Der Acker-Schachtelhalm (Equisetum arvense) ist eine Pflanzenart aus der Gattung der Schachtelhalme (Equisetum) innerhalb der Familie der Schachtelhalmgewächse (Equisetaceae). Weitere deutschsprachige Trivialnamen sind Zinnkraut, Acker-Zinnkraut, Zinngras, Katzenwedel, Katzenschwanz, Katzenzagel, Pferdeschwanz, Schaftheu, Pfannebutzeroder Scheuerkraut.
Der Acker-Schachtelhalm ist ein Farn. Er wurzelt tief. Das Laub ist grün.
Die Sporenreifezeit (Farne besitzen keine Blüten) reicht von März bis Juni. Er zeigt grüne Fortpflanzungsorgane an den Wedeln.
Junge Triebe und grüne Sprossen sind genießbar.
Er hat ein großes Verbreitungsgebiet und ist in ganz Deutschland sehr häufig verbreitet. Der Acker-Schachtelhalm wächst im Tiefland bis Mittelgebirge.
Der Acker-Schachtelhalm als Heilpflanze
Der Acker-Schachtelhalm war als Heilpflanze einige Zeit fast vergessen. Sebastian Kneipp machte ihn wieder bekannt.
Schon Dioskurides kennt eine „Hippuris“, die Harn treibt, Uterusblutungen stillt und Husten und Wunden lindert. Equisetum heißt die Pflanze zuerst bei Plinius. Er lobt sie zum Blutstillen, so auch wieder Albertus Magnus im 12. Jahrhundert. Auch Paracelsus erwähnt den „Katzenschwanz“. Mit lateinisch Cauda equina(„Pferdeschwanz“) wurden Equisetum-Arten, insbesondere der Acker-Schachtelhalm bezeichnet. Weitere Bezeichnungen waren unter anderem iparis (wohl auch für Hippuris vulgaris L.) und equiseton.

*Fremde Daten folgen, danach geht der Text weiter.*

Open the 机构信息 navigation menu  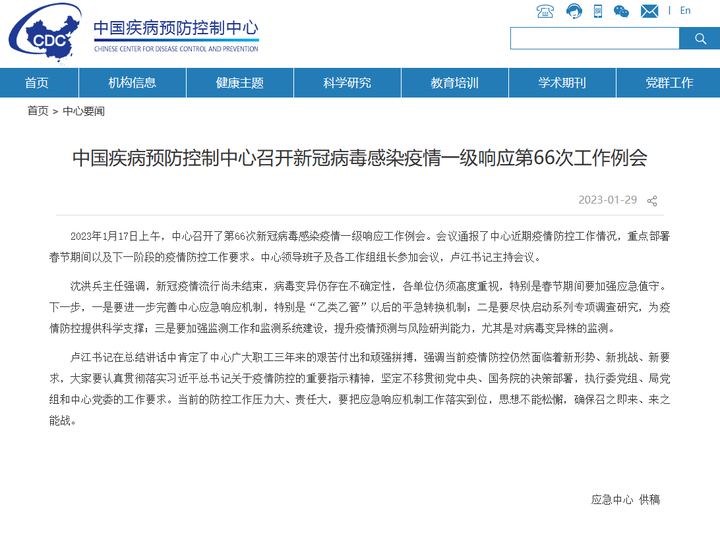coord(132,83)
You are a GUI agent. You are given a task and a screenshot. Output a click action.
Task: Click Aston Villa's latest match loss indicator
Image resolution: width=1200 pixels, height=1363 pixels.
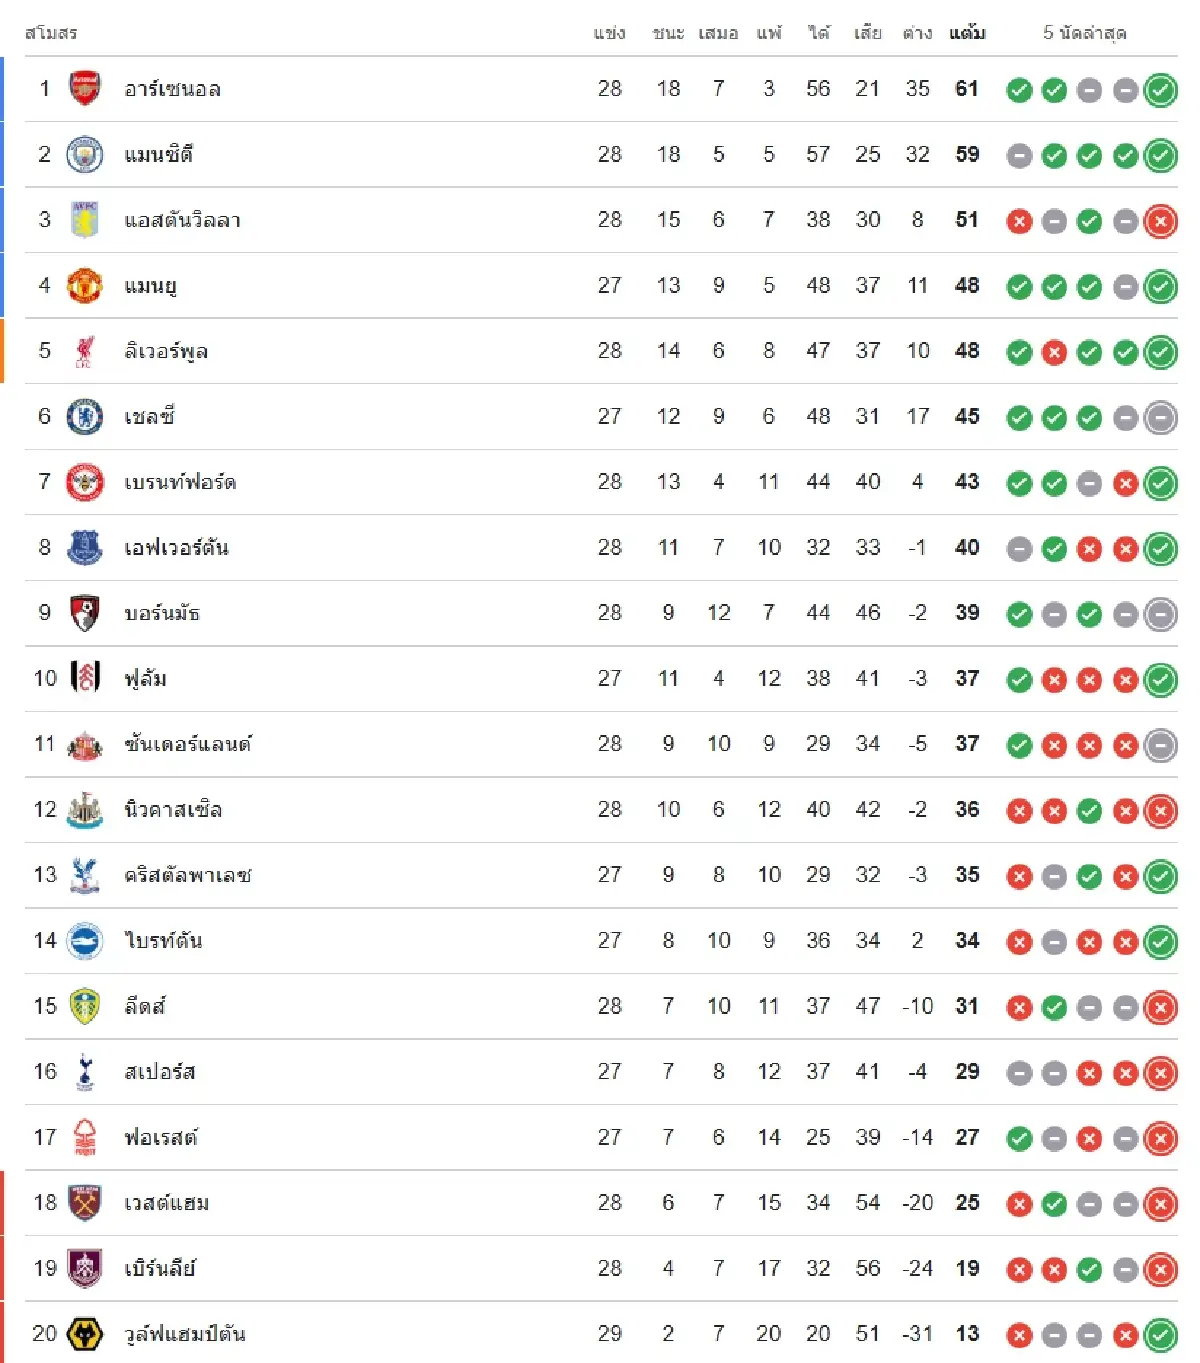(x=1160, y=221)
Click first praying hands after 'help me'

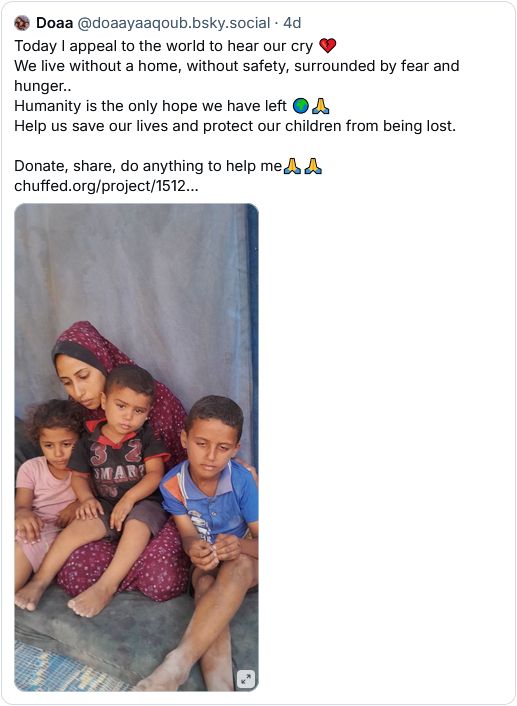292,166
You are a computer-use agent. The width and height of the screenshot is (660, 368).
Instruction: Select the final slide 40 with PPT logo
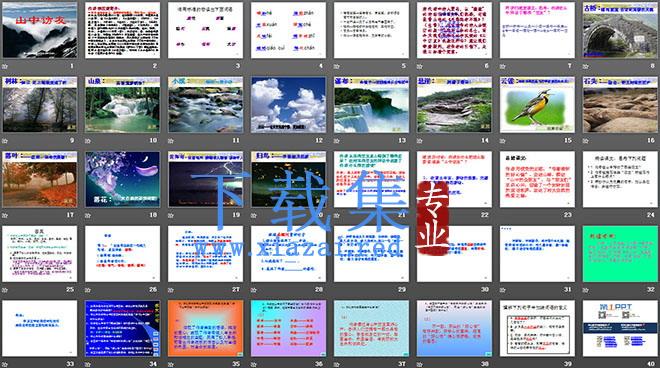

Agricola und Hoffmann, Leibarzt Friedrichs des Großen, kennen ihn für den Harntrakt, Matthiolus und Weinmann als zusammenziehendes, blutstillendes Mittel, von Haller gegen Blutsturz, Nieren- und Blasengeschwüre, als Gurgelwasser für Hals und Mundraum und Umschläge bei Wundbrand. Osianders Volksarzneymittel nennen ihn bei Ruhr und Wassersucht. Sebastian Kneipp machte die Pflanze nachhaltig bekannt, die er äußerlich bei Geschwüren, auch alten Gewebeschäden, innerlich bei Grieß- und Steinleiden, „unverzichtbar“ bei Harnverhalt, ferner Blutungen und Bluterbrechen empfiehlt. Später brachte man die enthaltene Kieselsäure mit der Abheilung von Hautwunden, aber auch Tuberkuloseherden in Verbindung, auch Arteriosklerose sollte sie entgegenwirken.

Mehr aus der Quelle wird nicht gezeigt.